Background
It was recently reported that lncRNA FBXL19 antisense RNA 1 (FBXL19-AS1) is a novel tumor-promoting RNA that contributes to tumor progression by sponging miRNAs. However, the expression and function of FBXL19-AS1 in osteosarcoma (OS) have not been investigated.
Conclusion
We validated FBXL19-AS1 as a novel oncogenic lncRNA and demonstrated the molecular mechanism through which it promotes OS progression. This work advances our understanding of the clinical significance of this RNA species.
Methods
Cell proliferation was assessed by the CCK-8 and colony formation assays, while cell migration and invasion were assessed using wound healing and transwell invasion assays, respectively. Quantitative reverse transcriptase PCR and immunofluorescence were used to detect the level and subcellular localization of FBXL19-AS1 expression. Interactions between miRNAs and FBXL19-AS1 were determined using luciferase reporter assays.
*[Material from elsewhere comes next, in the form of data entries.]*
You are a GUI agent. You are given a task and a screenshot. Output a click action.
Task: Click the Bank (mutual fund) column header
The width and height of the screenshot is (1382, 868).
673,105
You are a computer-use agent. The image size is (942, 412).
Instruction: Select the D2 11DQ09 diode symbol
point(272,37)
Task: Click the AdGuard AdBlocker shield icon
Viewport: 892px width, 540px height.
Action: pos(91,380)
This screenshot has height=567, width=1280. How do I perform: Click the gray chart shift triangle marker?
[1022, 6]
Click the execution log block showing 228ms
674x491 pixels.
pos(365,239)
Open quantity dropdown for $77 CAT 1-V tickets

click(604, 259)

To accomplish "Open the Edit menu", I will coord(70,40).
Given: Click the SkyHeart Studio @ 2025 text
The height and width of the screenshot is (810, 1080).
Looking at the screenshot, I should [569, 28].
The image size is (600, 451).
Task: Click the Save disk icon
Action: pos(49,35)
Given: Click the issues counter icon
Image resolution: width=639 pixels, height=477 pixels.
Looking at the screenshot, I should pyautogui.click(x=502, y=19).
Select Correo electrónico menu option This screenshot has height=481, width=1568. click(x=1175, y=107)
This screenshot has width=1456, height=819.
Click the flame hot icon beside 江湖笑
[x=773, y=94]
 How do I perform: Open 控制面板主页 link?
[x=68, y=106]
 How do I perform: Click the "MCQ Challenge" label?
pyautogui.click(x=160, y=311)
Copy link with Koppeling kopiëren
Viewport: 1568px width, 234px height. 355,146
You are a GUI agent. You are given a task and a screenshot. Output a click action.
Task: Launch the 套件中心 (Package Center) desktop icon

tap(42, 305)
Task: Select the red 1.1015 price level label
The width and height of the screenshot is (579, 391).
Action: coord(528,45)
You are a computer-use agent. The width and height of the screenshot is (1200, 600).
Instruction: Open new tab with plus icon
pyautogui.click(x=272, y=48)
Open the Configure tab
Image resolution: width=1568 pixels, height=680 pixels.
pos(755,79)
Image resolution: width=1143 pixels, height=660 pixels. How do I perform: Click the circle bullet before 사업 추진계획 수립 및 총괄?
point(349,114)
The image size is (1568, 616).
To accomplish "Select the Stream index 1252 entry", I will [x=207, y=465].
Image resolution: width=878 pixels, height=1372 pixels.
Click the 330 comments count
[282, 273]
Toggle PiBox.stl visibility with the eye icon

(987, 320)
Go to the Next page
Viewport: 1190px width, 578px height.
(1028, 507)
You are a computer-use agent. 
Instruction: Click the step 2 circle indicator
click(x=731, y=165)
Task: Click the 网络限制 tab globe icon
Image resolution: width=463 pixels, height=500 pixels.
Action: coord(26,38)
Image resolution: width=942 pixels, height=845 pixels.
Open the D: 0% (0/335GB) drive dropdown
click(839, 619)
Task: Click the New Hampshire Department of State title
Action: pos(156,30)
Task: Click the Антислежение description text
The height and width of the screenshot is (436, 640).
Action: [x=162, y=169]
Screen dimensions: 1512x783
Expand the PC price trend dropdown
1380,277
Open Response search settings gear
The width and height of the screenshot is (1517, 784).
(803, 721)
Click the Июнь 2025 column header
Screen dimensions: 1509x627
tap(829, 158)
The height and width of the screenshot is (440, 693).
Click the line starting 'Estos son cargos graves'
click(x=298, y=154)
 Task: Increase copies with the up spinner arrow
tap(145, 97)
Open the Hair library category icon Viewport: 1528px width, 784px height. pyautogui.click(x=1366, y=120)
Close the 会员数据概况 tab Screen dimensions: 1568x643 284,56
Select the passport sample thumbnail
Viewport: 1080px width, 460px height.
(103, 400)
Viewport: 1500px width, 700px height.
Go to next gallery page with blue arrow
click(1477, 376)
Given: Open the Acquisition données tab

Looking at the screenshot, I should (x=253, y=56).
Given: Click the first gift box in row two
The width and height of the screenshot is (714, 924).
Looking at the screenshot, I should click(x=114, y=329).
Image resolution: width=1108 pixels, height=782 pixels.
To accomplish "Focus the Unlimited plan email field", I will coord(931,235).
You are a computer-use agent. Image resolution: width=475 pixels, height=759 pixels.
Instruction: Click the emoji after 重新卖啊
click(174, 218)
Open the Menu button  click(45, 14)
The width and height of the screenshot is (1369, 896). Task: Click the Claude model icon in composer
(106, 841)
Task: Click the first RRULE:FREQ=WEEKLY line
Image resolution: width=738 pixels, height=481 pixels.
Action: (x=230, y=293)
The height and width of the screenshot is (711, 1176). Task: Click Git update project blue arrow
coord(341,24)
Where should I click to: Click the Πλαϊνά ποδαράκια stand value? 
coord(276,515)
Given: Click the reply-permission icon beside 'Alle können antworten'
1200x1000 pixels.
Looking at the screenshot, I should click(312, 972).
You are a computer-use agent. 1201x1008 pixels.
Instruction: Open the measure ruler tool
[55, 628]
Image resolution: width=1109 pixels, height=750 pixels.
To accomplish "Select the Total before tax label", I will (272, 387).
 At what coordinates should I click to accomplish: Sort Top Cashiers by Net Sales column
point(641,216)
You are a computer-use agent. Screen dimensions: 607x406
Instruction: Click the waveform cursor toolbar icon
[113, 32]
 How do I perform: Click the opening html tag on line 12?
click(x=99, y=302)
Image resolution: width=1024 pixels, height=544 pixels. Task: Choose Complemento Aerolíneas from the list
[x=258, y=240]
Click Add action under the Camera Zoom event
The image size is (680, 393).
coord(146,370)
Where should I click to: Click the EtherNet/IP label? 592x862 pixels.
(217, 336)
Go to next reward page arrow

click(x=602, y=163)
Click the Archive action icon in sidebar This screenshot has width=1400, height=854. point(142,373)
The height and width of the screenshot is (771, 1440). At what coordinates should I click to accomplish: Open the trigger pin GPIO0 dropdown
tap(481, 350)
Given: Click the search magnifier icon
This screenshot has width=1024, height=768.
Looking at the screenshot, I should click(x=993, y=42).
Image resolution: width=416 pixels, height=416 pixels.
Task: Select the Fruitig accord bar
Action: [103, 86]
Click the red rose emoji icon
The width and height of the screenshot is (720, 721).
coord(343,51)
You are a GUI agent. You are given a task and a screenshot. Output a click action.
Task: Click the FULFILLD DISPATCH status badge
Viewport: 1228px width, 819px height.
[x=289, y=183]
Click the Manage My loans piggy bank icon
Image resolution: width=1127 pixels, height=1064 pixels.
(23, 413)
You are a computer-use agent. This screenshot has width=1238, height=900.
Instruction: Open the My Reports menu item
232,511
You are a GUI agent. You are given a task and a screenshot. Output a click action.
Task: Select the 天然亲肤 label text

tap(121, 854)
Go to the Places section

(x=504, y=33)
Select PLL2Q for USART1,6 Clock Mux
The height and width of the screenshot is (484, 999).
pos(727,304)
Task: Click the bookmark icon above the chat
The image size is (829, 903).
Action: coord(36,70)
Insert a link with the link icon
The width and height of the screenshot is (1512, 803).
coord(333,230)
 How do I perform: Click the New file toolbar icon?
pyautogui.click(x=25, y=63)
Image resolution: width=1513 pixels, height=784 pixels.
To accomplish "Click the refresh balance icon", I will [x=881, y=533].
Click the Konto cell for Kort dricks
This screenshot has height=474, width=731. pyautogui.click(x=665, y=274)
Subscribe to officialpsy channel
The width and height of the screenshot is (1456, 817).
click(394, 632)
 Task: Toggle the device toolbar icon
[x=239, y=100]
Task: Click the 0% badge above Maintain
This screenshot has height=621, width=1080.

Finally, in vivo experiments were performed to assess tumor formation.
Results
We first showed that lncRNA FBXL19-AS1 was upregulated in OS tissues and cell lines. In vitro experiments showed that FBXL19-AS1 promoted OS cell proliferation, migration, and invasion. Inhibiting miR-346 led to a significant upregulation of FBXL19-AS1, suggesting FBXL19-AS1 was negatively regulated by miR-346, which was further confirmed by the inverse correlation between FBXL19-AS1 and miR-346 expression in OS patient specimens. Furthermore, we proved that miR-346 could directly target FBXL19-AS1 through luciferase assays, suggesting FBXL19-AS1 could sponge miR-346. Additionally, inhibiting miR-346 blocked the effects of silencing FBXL19-AS1 on proliferation, migration, and invasion. Moreover, inhibiting FBXL19-AS1 significantly promoted the malignancy of MG63 and 143B cells in vivo.